TASK TO COMPLETE: Where the word "computer" appears in a line below, copy the whole line.
==*==
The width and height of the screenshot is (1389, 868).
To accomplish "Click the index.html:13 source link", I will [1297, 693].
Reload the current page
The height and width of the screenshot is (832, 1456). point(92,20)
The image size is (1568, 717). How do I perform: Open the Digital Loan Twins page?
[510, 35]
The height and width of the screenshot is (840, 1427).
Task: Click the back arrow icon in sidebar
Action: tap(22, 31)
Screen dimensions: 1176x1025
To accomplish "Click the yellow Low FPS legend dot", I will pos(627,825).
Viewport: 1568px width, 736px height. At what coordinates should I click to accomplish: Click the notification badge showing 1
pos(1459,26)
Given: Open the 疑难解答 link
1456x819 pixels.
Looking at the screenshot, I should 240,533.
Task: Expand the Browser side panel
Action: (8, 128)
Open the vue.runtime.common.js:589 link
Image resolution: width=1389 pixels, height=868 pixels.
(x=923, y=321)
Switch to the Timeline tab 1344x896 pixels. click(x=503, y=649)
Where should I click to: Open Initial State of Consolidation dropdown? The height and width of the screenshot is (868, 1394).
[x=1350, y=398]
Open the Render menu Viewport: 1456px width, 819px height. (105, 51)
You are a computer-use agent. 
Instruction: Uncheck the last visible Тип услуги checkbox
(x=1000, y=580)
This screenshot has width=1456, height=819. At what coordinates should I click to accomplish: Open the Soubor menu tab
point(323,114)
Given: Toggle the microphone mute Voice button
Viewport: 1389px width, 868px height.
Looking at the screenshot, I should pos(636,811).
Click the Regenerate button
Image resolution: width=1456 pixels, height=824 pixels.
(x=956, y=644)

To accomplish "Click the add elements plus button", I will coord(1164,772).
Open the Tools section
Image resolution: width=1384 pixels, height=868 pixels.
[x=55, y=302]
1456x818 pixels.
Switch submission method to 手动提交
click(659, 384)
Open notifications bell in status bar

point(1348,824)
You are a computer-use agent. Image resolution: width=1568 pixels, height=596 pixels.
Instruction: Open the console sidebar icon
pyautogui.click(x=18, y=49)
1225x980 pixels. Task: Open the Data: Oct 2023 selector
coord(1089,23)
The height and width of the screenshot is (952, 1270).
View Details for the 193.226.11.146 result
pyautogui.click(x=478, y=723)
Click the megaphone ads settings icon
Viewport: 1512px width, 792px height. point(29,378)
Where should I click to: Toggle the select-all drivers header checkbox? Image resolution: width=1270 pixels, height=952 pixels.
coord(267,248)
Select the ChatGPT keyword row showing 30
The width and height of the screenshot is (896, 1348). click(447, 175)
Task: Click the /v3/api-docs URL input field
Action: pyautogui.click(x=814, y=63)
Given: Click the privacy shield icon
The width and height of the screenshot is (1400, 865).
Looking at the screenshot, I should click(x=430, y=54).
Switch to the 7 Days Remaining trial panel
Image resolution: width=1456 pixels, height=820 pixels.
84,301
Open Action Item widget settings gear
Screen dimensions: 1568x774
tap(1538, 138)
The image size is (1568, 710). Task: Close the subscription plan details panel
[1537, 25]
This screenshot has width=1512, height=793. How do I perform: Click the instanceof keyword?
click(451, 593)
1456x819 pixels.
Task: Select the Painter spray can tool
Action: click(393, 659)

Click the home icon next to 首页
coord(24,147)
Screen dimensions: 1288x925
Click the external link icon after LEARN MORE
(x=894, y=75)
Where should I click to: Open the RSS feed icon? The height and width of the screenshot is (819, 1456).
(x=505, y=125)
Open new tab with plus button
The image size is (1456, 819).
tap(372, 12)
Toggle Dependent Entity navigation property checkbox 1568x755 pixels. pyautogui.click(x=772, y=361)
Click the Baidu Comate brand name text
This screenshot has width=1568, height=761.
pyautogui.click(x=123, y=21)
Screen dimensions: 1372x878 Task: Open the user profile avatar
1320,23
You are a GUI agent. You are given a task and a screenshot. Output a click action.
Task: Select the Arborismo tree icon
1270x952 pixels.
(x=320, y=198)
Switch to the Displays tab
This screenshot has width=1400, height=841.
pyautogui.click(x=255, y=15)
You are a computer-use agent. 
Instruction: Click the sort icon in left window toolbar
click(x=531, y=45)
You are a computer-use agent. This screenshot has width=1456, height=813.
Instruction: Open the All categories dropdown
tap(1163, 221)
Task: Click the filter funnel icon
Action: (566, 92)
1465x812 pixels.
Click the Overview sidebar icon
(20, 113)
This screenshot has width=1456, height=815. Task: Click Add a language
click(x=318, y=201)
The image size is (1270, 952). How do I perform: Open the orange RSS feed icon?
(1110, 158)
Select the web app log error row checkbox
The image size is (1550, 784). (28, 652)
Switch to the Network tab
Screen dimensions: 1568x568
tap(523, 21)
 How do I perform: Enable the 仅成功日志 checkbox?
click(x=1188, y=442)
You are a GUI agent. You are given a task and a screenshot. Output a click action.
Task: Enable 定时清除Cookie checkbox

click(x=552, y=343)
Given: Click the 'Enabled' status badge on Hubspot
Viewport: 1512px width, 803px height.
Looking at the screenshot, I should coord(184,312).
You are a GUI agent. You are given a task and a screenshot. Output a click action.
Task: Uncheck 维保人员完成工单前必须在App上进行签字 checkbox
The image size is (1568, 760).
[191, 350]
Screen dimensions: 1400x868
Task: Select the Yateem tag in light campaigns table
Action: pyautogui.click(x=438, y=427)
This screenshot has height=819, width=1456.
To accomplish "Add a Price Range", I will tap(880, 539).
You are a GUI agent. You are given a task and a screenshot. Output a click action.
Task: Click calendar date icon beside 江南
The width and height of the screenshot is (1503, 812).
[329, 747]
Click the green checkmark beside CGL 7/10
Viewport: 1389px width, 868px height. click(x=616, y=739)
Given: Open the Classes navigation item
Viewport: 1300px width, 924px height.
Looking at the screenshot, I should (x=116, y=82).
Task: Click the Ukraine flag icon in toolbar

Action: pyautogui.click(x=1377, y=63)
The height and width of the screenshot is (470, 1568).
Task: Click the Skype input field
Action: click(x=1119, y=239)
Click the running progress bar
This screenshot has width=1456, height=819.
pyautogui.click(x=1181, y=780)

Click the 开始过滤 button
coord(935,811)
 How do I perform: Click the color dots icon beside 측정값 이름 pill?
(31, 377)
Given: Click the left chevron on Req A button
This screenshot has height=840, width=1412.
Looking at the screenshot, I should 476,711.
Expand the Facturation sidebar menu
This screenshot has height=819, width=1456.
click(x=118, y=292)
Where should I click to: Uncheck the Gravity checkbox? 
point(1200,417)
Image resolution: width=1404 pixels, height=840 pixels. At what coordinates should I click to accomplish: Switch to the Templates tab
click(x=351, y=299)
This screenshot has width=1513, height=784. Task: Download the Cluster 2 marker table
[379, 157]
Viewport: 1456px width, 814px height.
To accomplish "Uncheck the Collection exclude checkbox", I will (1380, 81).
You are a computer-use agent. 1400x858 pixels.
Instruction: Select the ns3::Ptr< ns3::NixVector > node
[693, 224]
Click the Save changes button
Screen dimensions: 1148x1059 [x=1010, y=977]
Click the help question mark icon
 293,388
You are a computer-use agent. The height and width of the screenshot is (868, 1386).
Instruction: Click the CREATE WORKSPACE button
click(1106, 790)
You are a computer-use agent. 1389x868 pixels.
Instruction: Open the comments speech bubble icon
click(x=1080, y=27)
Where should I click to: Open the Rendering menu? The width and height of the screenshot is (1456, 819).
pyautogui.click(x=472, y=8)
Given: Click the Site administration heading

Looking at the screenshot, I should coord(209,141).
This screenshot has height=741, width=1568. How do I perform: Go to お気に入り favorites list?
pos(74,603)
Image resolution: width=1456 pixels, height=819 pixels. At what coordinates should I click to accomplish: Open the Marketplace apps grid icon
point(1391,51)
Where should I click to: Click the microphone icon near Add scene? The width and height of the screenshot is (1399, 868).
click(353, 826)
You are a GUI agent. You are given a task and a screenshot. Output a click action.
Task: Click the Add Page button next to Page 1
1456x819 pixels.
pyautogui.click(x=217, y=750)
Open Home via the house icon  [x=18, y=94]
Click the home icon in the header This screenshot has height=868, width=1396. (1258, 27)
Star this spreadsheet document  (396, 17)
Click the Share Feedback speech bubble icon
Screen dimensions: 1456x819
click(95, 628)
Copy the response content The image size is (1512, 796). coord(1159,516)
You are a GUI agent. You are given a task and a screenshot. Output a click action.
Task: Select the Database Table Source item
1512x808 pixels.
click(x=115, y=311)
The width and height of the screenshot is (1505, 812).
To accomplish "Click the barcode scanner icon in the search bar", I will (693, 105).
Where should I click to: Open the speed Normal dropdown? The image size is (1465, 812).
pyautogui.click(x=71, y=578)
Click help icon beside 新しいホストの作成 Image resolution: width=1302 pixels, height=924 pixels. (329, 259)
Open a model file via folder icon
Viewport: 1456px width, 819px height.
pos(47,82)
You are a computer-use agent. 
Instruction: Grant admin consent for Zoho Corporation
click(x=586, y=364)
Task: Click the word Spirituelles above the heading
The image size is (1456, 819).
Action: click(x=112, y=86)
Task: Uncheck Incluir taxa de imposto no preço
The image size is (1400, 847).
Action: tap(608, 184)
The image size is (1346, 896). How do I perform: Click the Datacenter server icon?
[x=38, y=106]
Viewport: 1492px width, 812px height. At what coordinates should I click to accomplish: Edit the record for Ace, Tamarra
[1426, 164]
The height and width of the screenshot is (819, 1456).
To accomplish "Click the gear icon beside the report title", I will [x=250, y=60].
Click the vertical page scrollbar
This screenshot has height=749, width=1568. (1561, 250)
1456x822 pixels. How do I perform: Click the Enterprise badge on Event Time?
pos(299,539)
==*==
WORKED SOLUTION:
You are a computer-use agent. 
You are a computer-use agent. Image resolution: width=1568 pixels, height=596 pixels.
You are a computer-use agent. 
You are a computer-use agent. This screenshot has width=1456, height=813.
You are a computer-use agent. 1400x858 pixels.
You are a computer-use agent. The height and width of the screenshot is (868, 1386).
You are a computer-use agent. 1389x868 pixels.
You are a computer-use agent. 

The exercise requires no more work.